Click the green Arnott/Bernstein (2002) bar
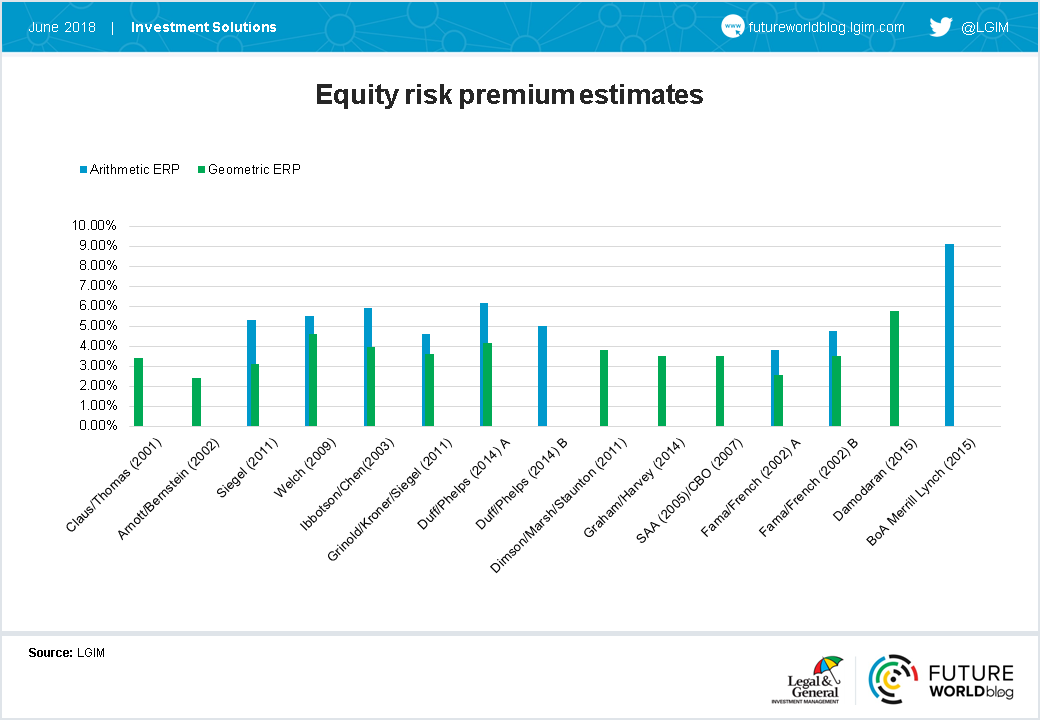1040x720 pixels. tap(196, 402)
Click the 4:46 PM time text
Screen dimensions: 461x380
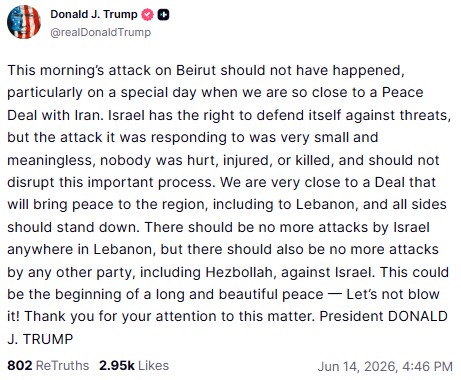428,366
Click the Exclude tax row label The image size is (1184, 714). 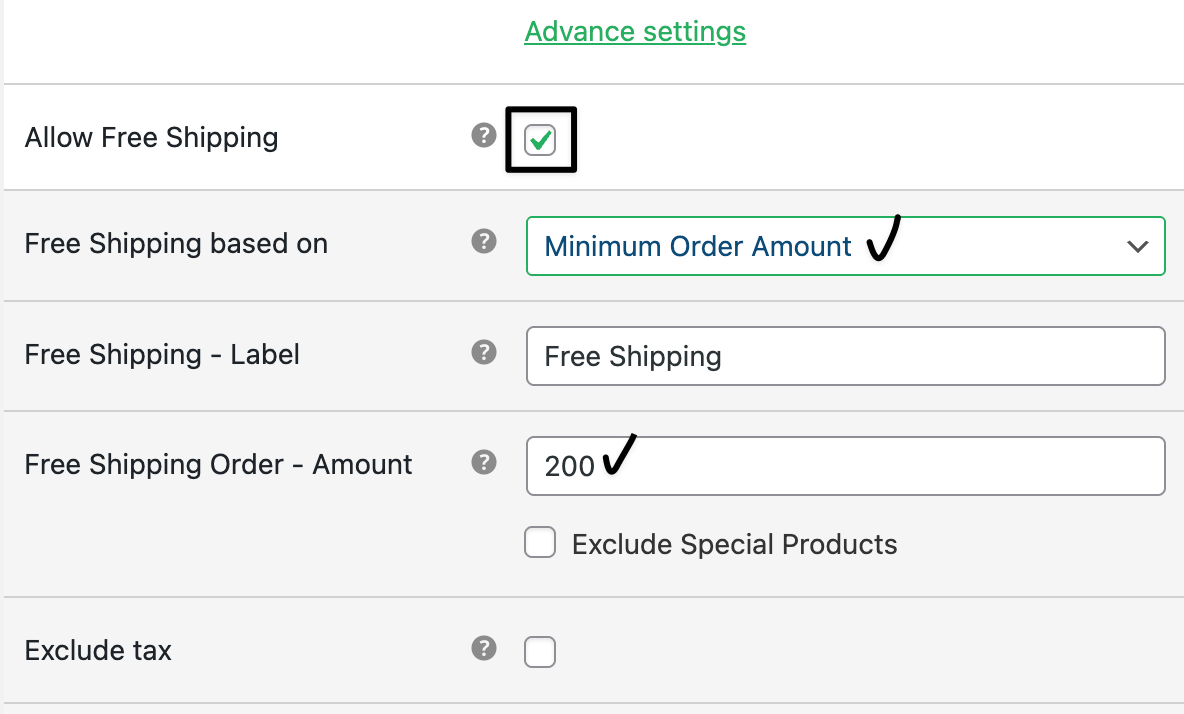(x=98, y=651)
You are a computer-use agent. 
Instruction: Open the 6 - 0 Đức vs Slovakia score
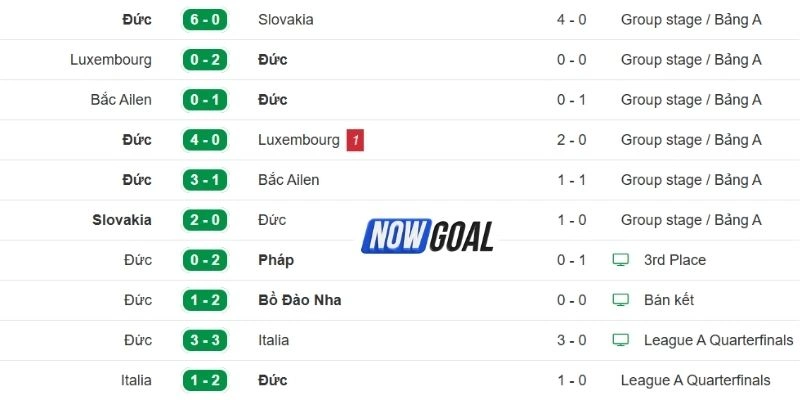click(x=205, y=20)
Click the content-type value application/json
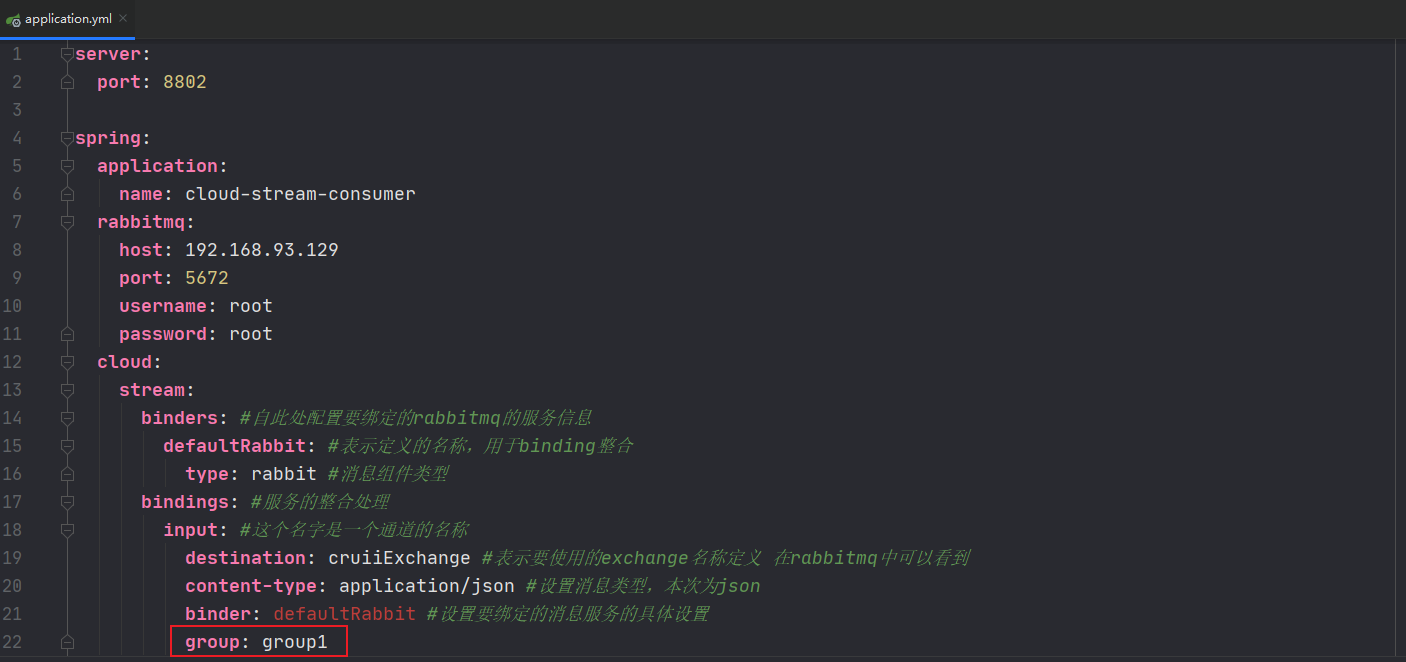 (x=427, y=586)
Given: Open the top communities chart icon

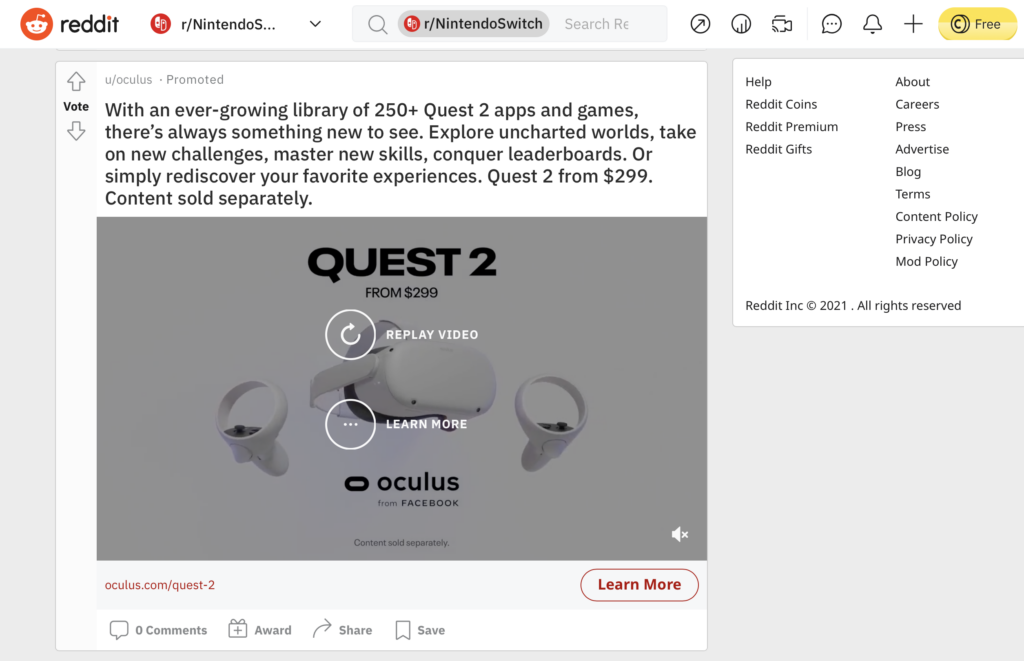Looking at the screenshot, I should [x=741, y=23].
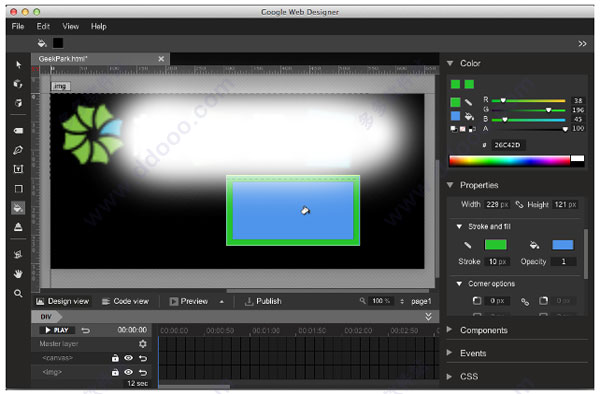Select the Hand pan tool

pos(18,274)
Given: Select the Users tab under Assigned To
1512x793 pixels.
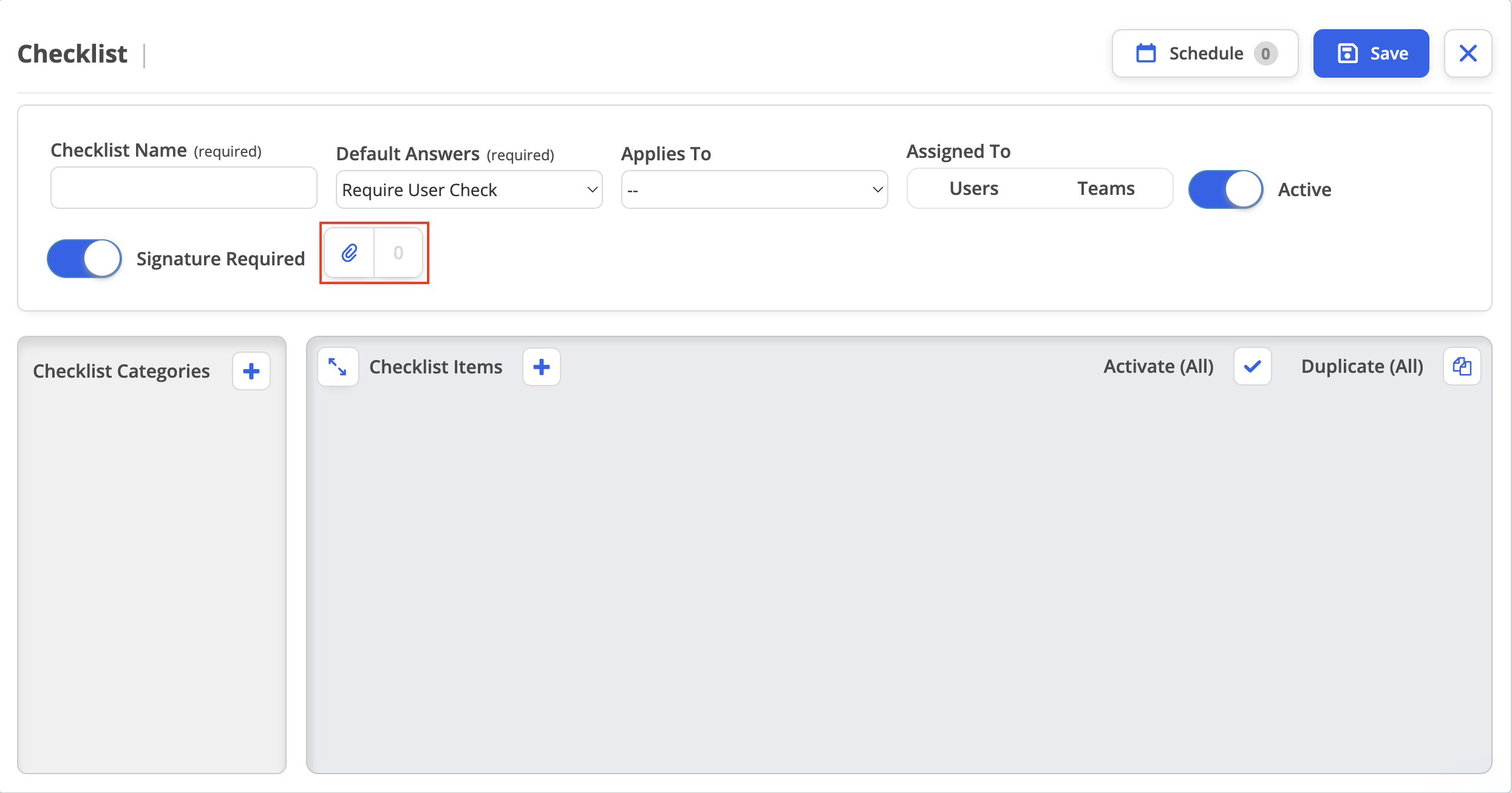Looking at the screenshot, I should point(974,189).
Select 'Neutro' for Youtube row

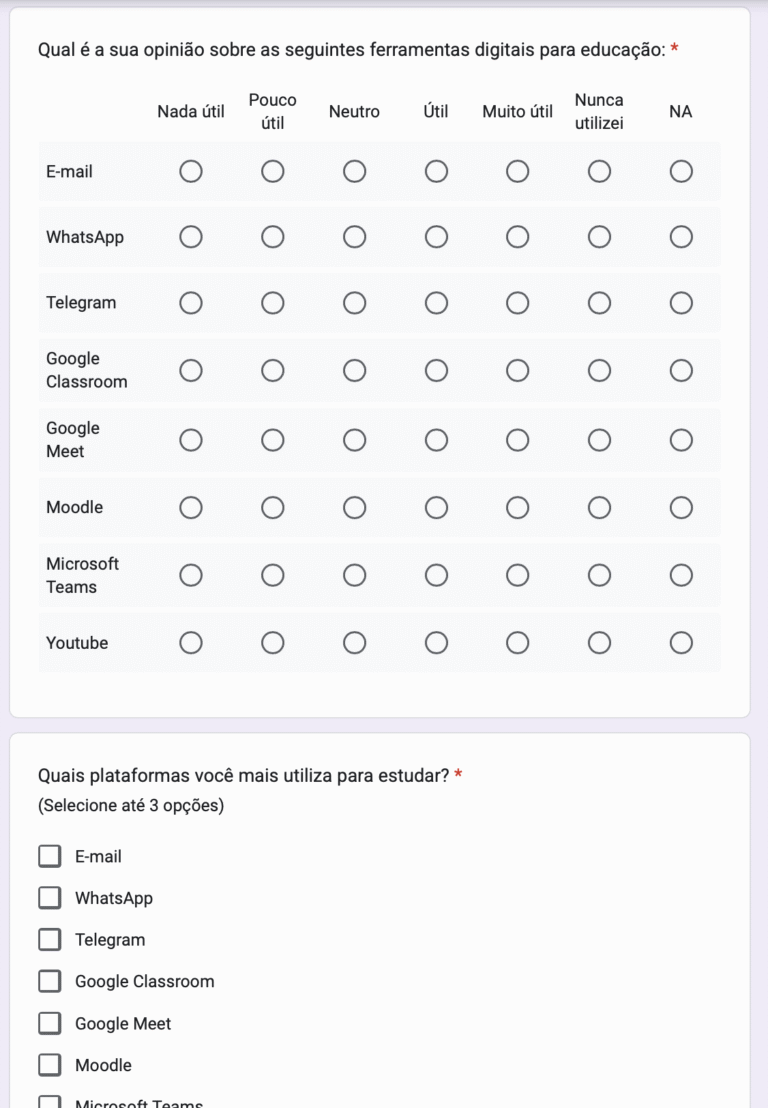tap(354, 643)
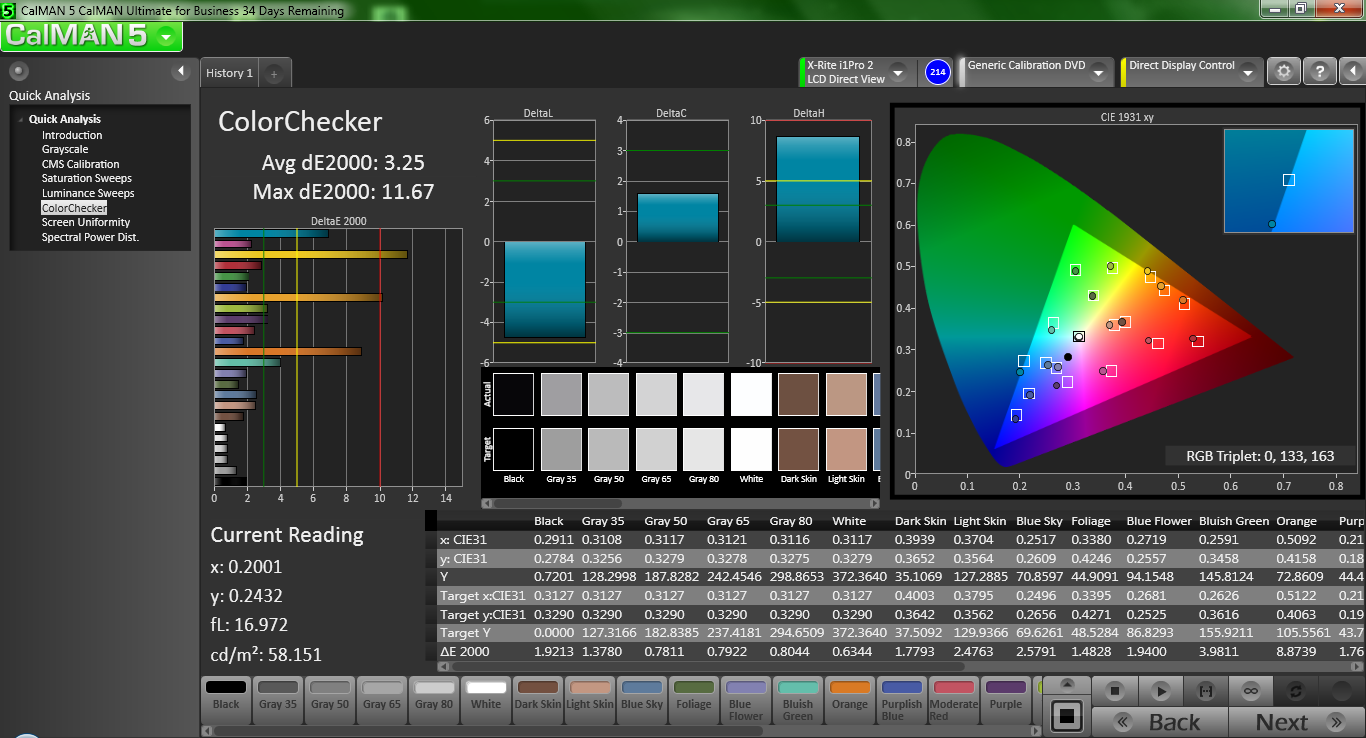Open the CalMAN 5 main menu button
Screen dimensions: 1366x738
click(x=92, y=36)
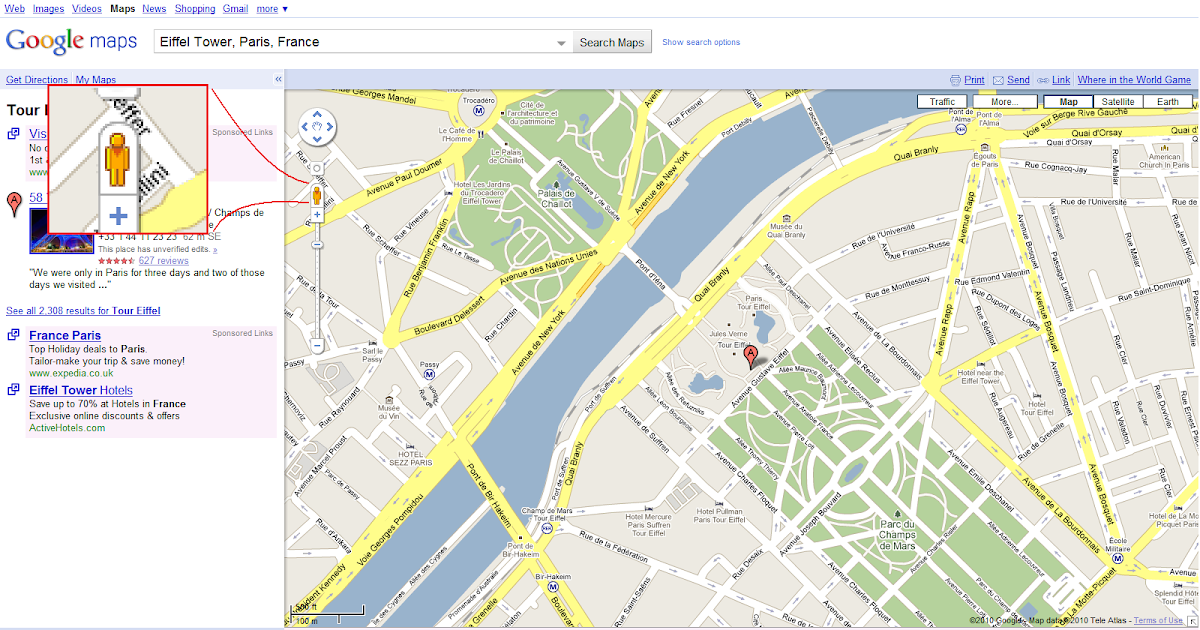Click the zoom in plus button
The width and height of the screenshot is (1200, 630).
pos(317,215)
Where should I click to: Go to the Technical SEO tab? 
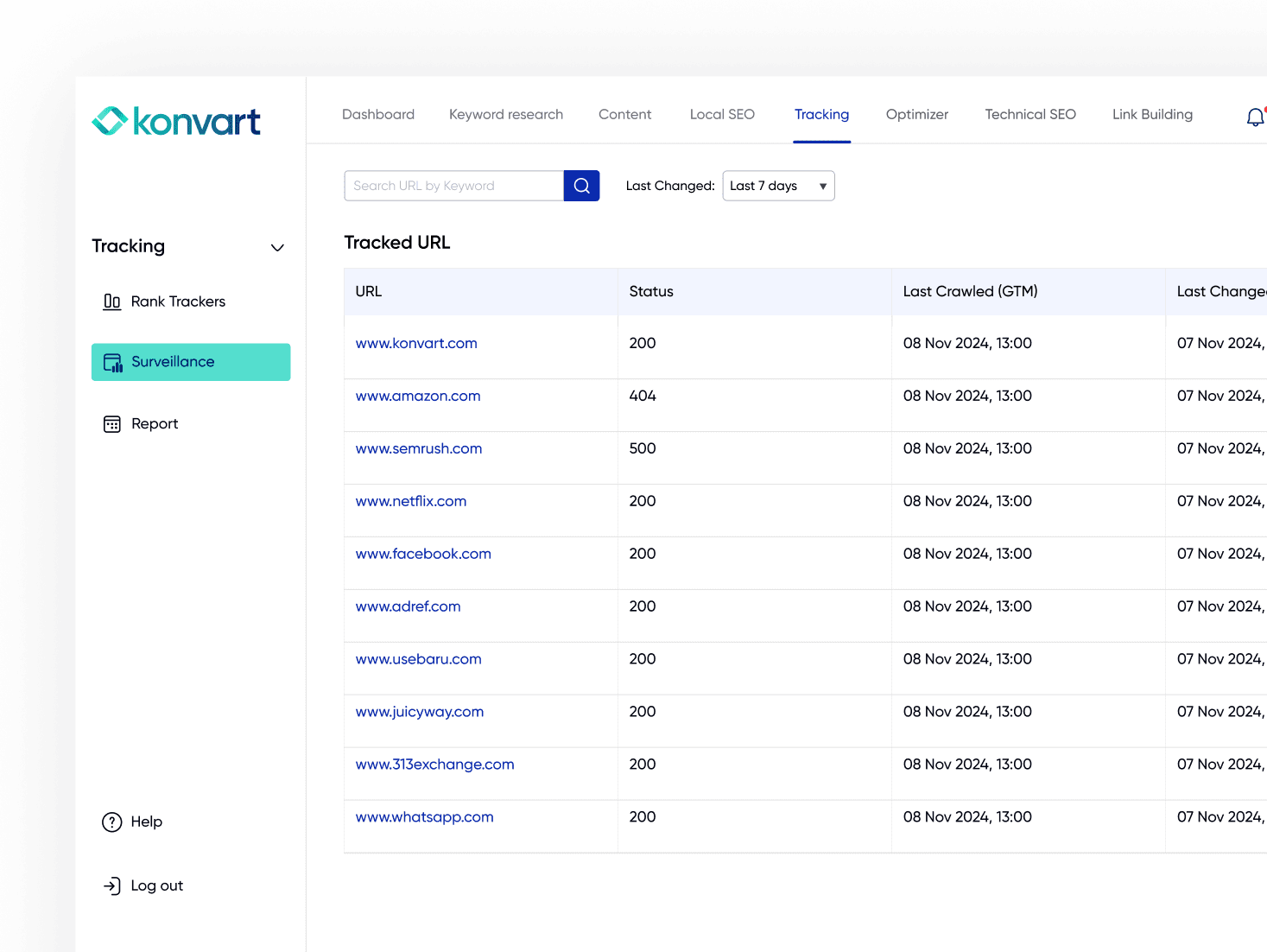(1030, 114)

• Exercise goal
Emit an exact copy of the lines from the line bearing "Instruction: Open the" through the last line above, inclusive, and leave the images out.

• Task result
Instruction: Open the 6 - 0 Đức vs Slovakia score
click(x=205, y=20)
Click the content-type value application/json
 (x=427, y=586)
Given: Open the top communities chart icon

Looking at the screenshot, I should [x=741, y=23].
Select the Hand pan tool

pos(18,274)
Given: Select the Users tab under Assigned To
1512x793 pixels.
Looking at the screenshot, I should point(974,189).
Select 'Neutro' for Youtube row

tap(354, 643)
Open the CalMAN 5 main menu button
Screen dimensions: 1366x738
click(x=92, y=36)
Click the zoom in plus button
The width and height of the screenshot is (1200, 630).
pos(317,215)
Where should I click to: Go to the Technical SEO tab? 
(1030, 114)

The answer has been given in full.